A loaded bar lifted becomes sheer beauty. It is something you own, and you now know you can overcome. It's presence there represents your strength, your power, your control, your confidence.
Now add a little more weight to it and do it again.
I Love The Gym.
Never Stop, GET FIT.
The front squat is an exercise used very commonly in training weightlifters, but besides that is unfortunately not used all that much. I personally admit to not programming this incredibly effective tool as often as I would like for my general fitness members, but that is changing now.
I like the exercise because the front loaded nature of it demands a greater level of technical proficiency in the athlete. Because of that it allows for better movement and a more balanced athlete in the end. If you have an athlete who struggles with the back squat, a great deal of their issues will be mended rather quickly by incorporating more front squats in their program. Here's why I like it:
- forces the athlete into a more upright position
- force-recruits the muscles of the core
- allows for greater depth increasing lower-body joint function and strength
- demands greater mobility and control of the shoulders, arms and wrists
- does not overload the body allowing greater balance in strength gains
There are still plenty of things that can go wrong with this lift, just like any lift. So here are five cues I like to use with all my athletes to help them improve on their front squat.
1. Hold The Bar High
I coach that the front squat is an attempted back squat but the neck and head are in the way. This means that your goal is to get the bar as close to your back as you possible can. The higher on your shoulders the bar is, the easier it will be to establish the most efficient mechanics. You should feel the bar literally resting on your shoulders and physically pushing against your neck. The second the bar begins to slide away from your neck and down your shoulders you will tend to be pulled forward, making the squat WAY more difficult.

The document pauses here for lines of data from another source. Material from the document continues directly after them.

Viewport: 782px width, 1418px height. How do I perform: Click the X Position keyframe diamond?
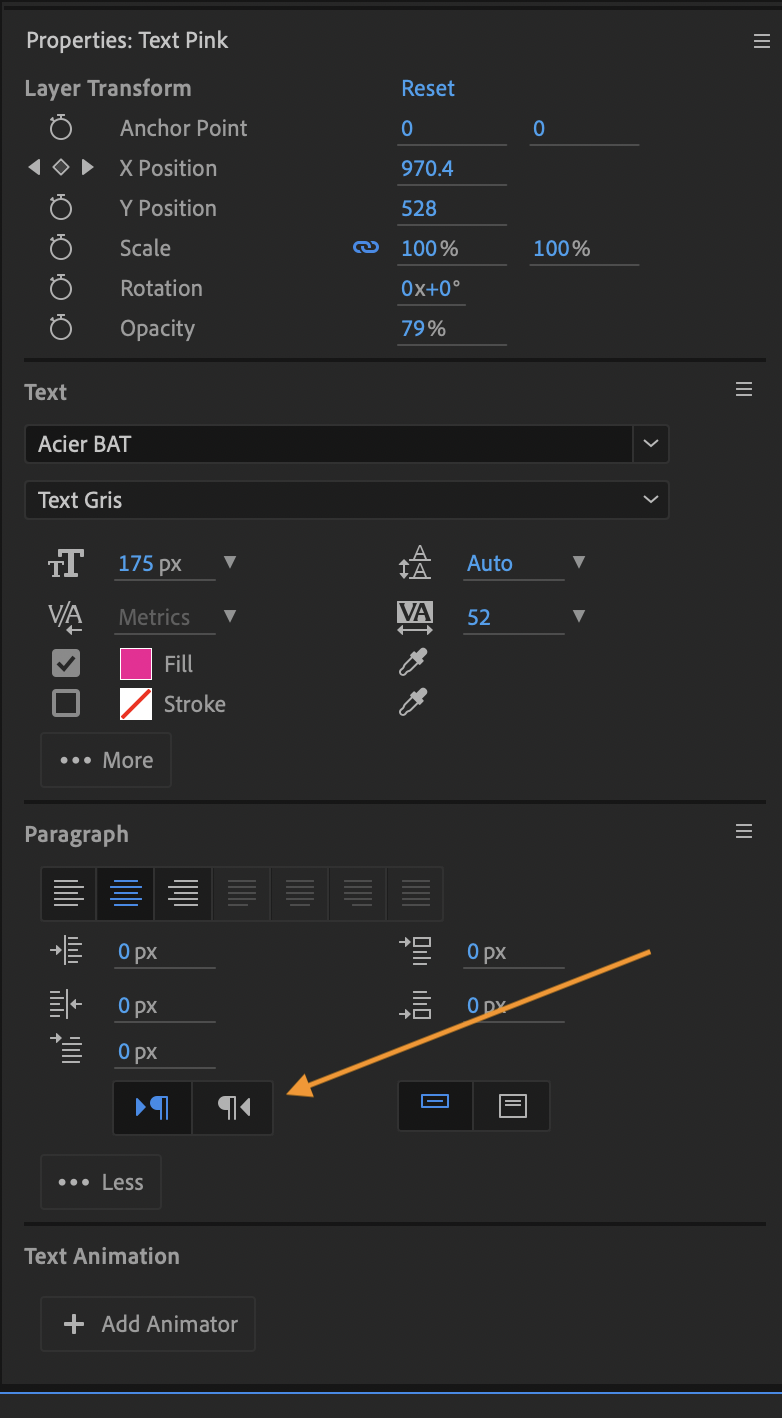tap(60, 168)
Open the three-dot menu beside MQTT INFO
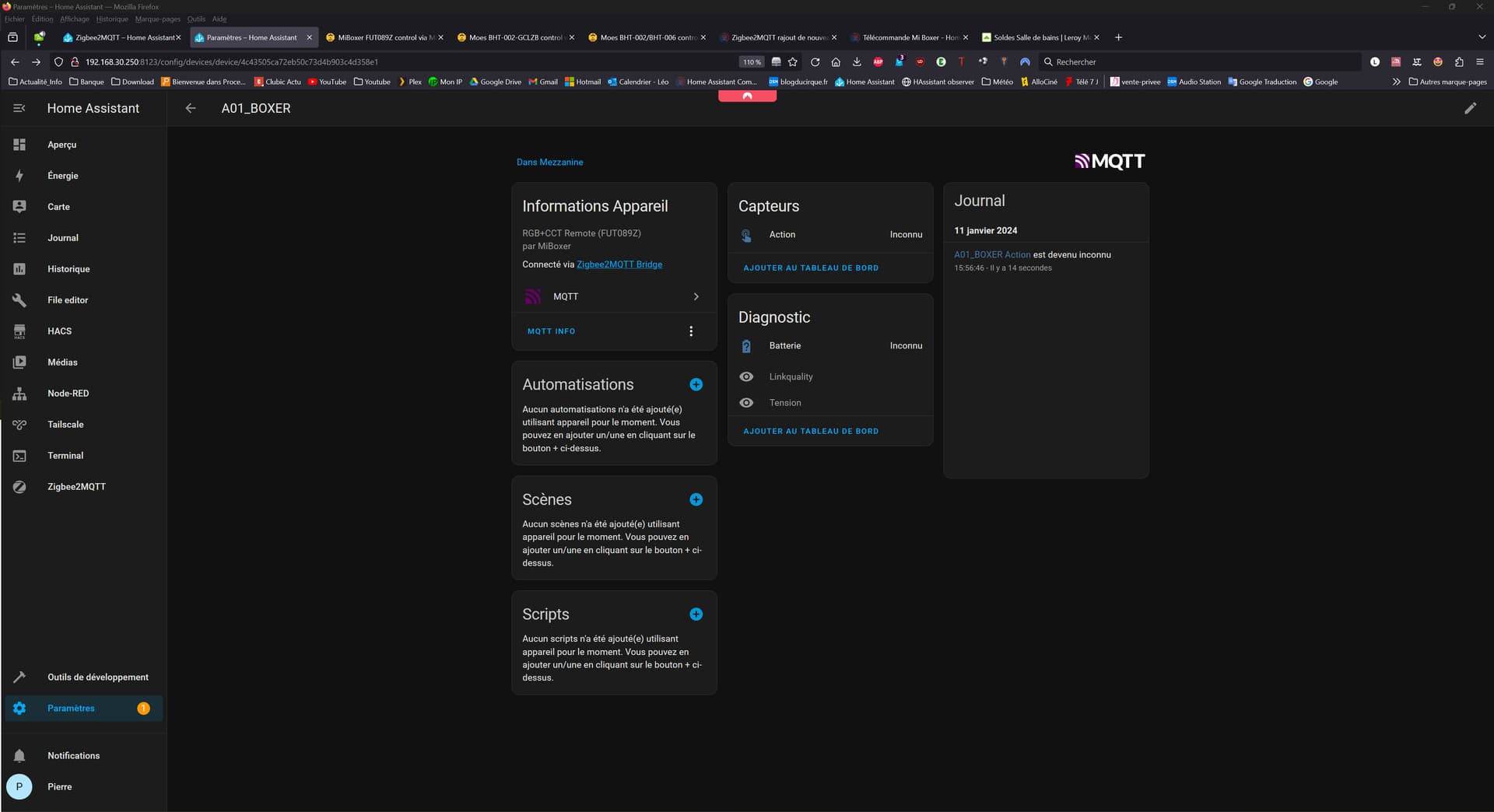Viewport: 1494px width, 812px height. point(690,331)
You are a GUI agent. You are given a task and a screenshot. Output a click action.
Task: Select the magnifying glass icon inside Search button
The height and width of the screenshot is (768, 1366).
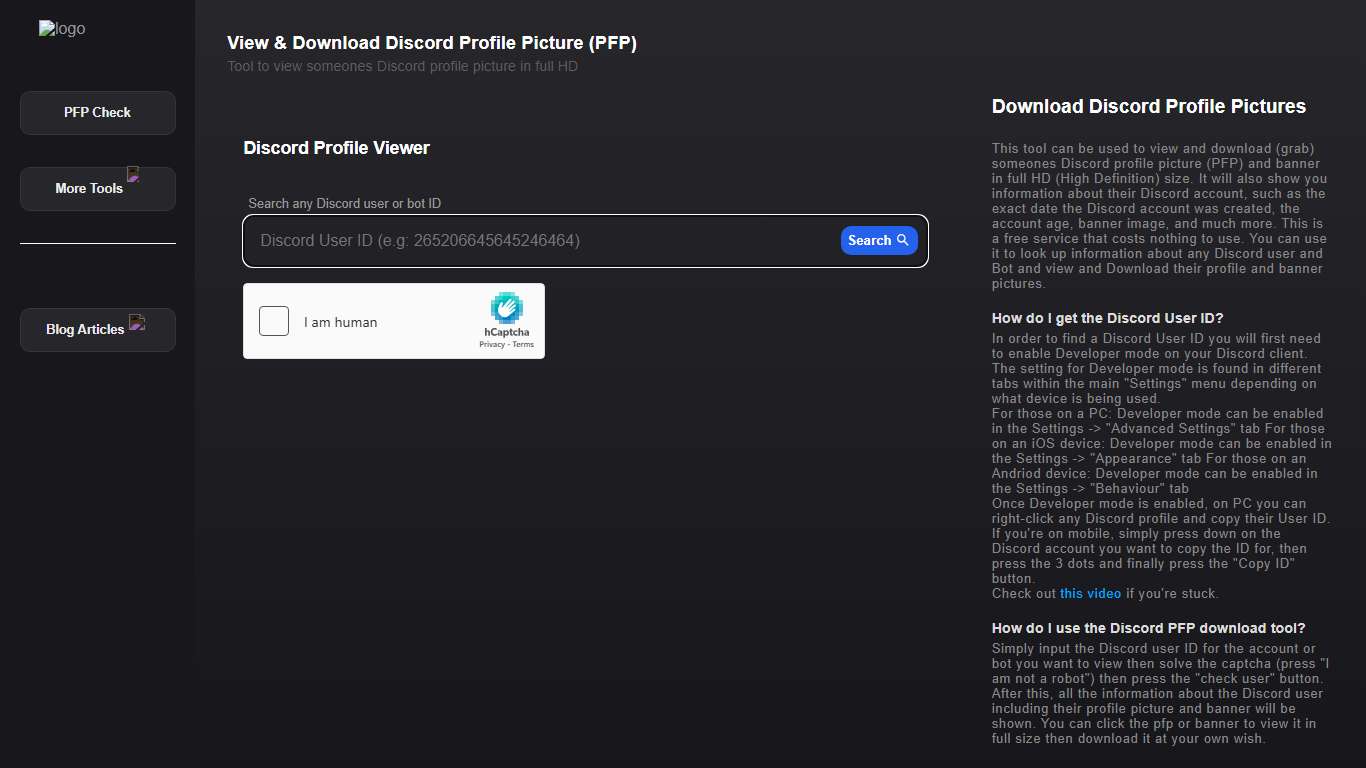[x=903, y=240]
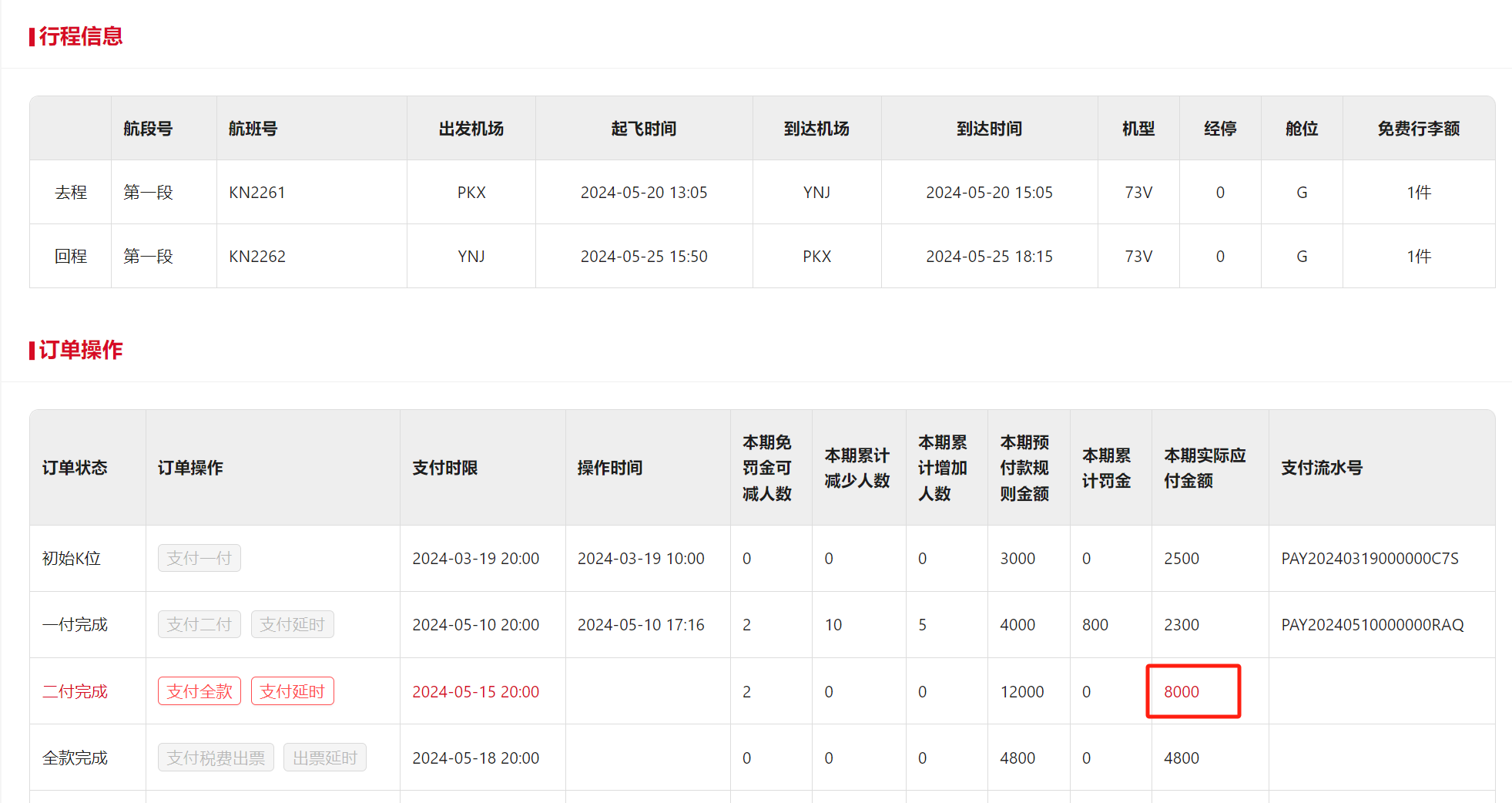Click payment serial PAY20240319000000C7S
The image size is (1512, 803).
(x=1370, y=559)
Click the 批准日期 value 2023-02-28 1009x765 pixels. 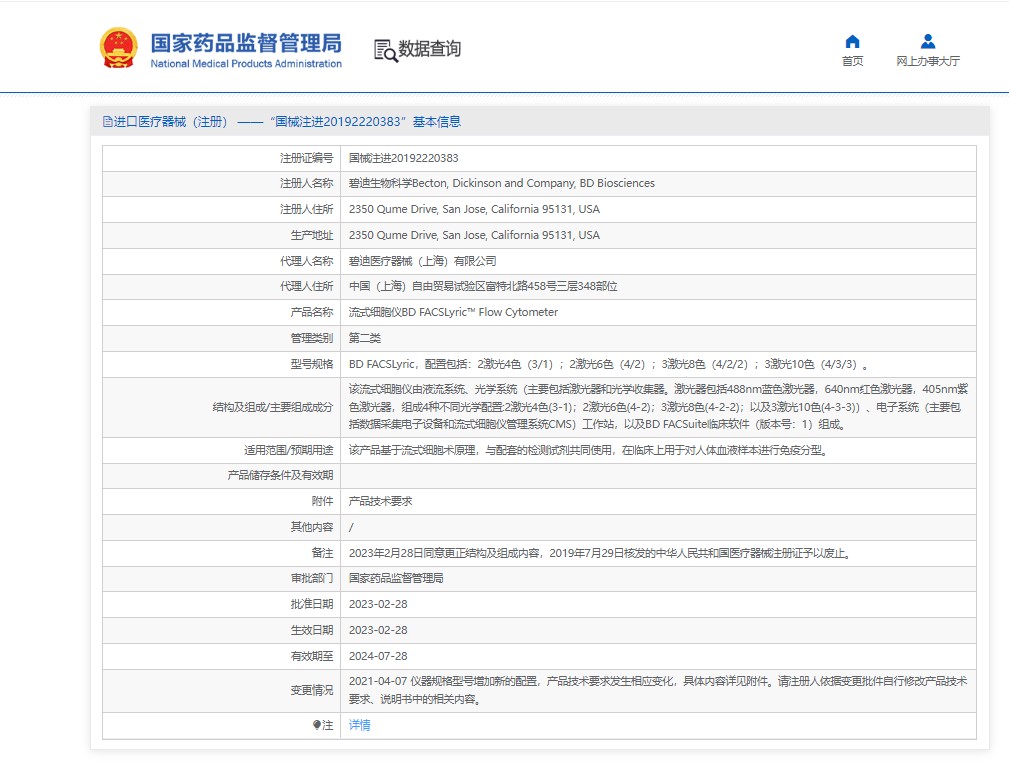378,604

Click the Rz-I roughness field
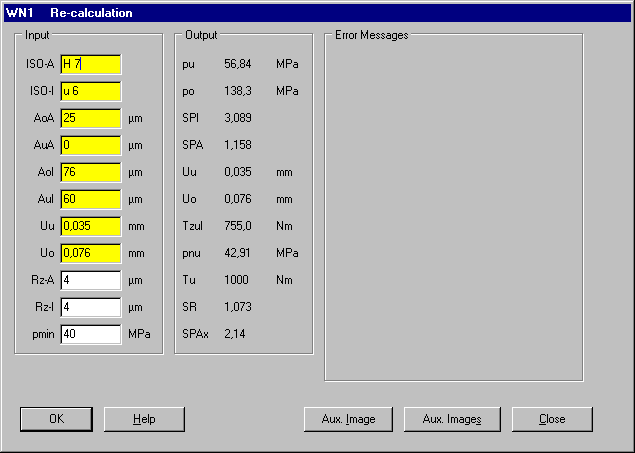(x=90, y=307)
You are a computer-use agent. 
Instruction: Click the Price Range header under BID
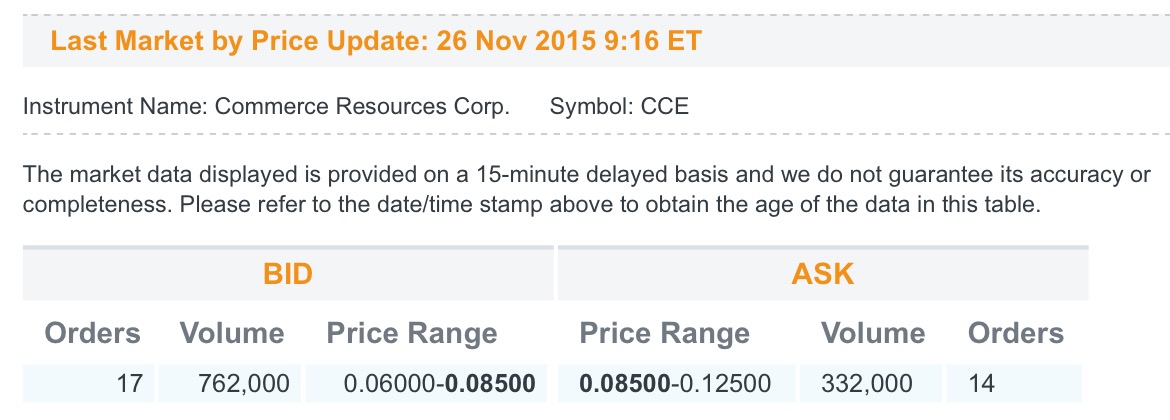(x=411, y=333)
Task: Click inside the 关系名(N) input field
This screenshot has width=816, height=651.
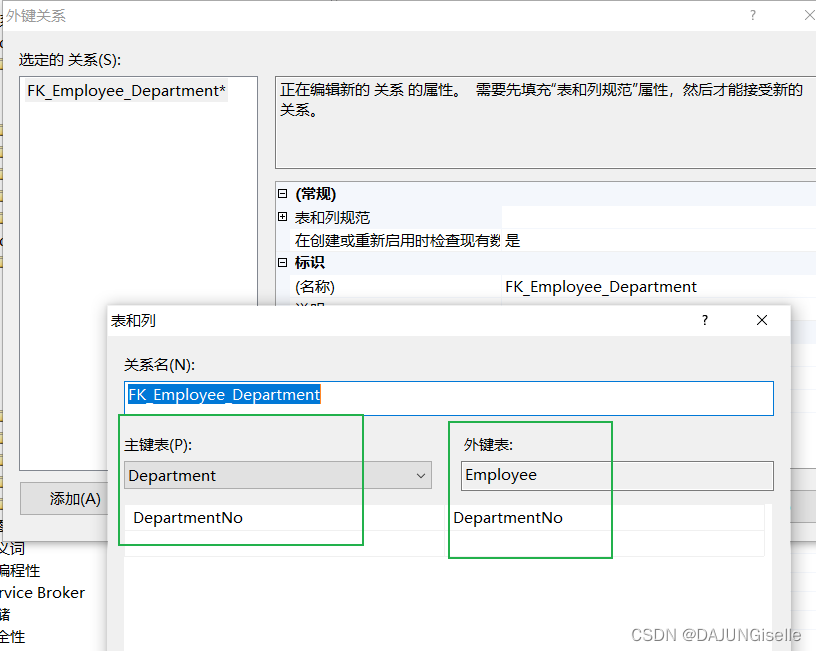Action: tap(400, 398)
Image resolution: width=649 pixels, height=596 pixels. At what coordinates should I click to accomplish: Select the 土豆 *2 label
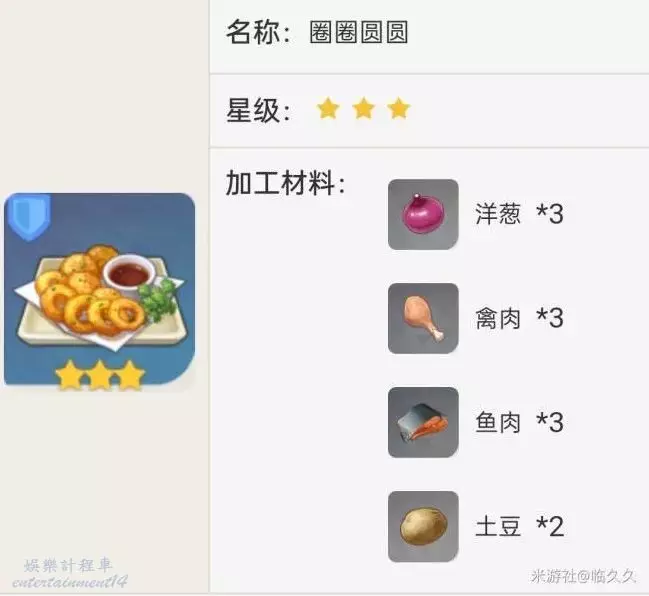coord(519,526)
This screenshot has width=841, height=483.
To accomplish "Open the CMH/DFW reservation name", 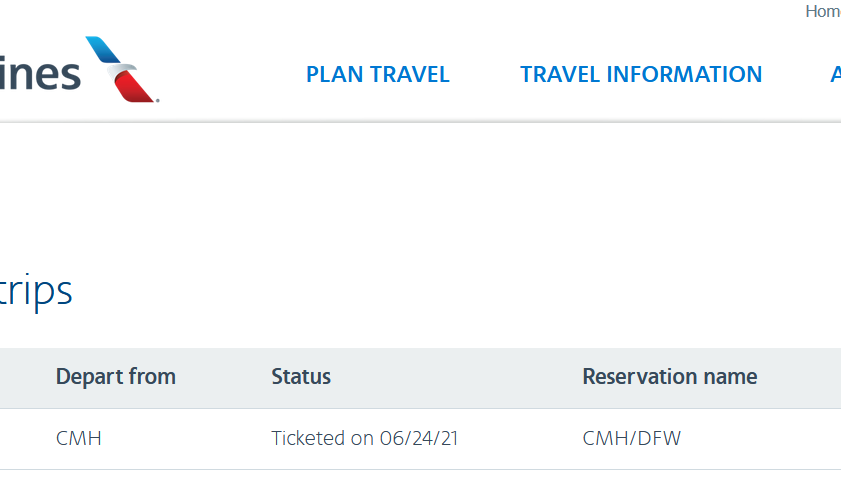I will (631, 438).
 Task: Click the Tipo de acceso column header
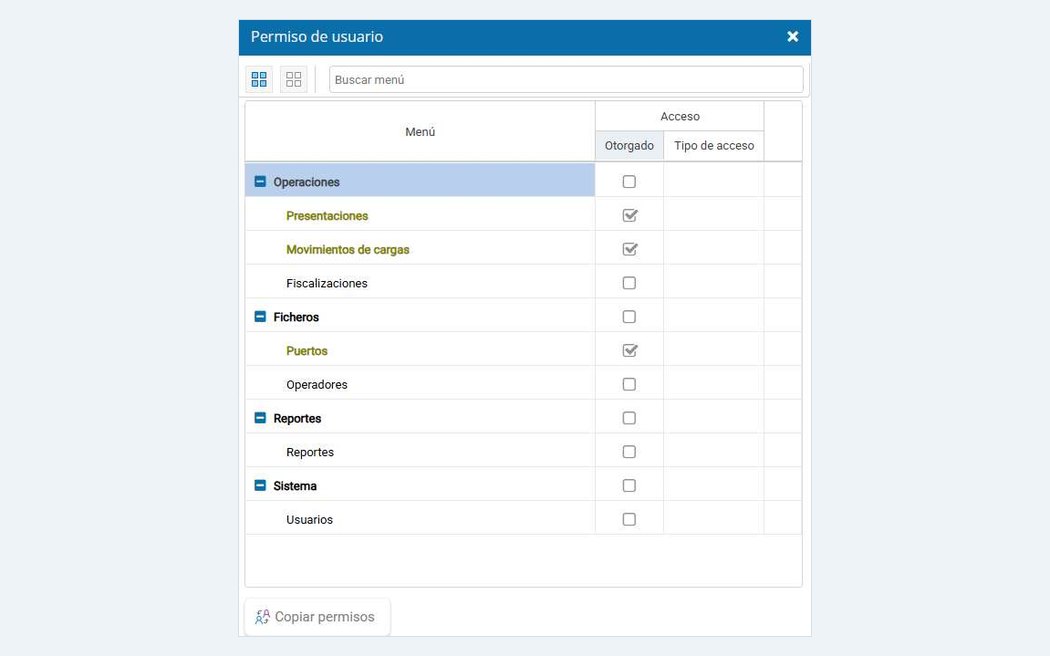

This can be uncomfortable, so be sure to practice this with an empty bar so that you can adapt to the feeling. It's never fun to rack off a crazy heavy weight and feel like you're being choked out.
2. Engage Your Arms
Something that is incredibly common for most squats is people forget to engage their upper body pre lift. Squatting trains your legs, sure; but you need your entire body involved if you expect to get the most out of it. This especially holds true for the front squat. If you soften up your upper body, you'll let the bar pull you forward and just like the first point, you won't be squatting with very efficient mechanics. Take a big breath, poof out your chest, tense up your shoulders, and drive your elbows UP. This tensions will fire up all the muscles in your upper body, and also right down your midline helping to keep your entire body engaged throughout the lift.
3. Balance Your Decent
It's common to cue driving your butt back on a squat. This makes sense to me in that it forces athletes to recruit their glutes as the main mover of a large leg exercise. You would obviously want your glutes and hamstrings to be very, very involved in any form of squat. The issue with this cue on a front squat is that the second you drive your butt back, you allow for a forward inclination of your torso, allowing the bar to pull you forward, and leading to the issues that the first two points generally have. The goal is to stay upright. To do so you simply drop straight down to perform this squat. Don't push the butt back like crazy, don't slide the knees forward. Simply break the the crease of the hip and knees simultaneously and think about dropping your butt directly down to the floor.
I use the seemingly contradicting cues of "butt back" and "chest up" together all the time. This actually allows for a more active body throughout the entire lift. If you stay completely upright and try to push your butt back as you squat, you will be very engaged throughout. But you must perform both, that is VERY important.
4. Use The Bottom
This is something you see with weightlifters all the time and something that is actually kind of challenging if you don't know how to do it. But, once you learn, this is an incredible tool to use to understand power into hip extension (something that EVERY athlete and human should truly understand if they expect to function well).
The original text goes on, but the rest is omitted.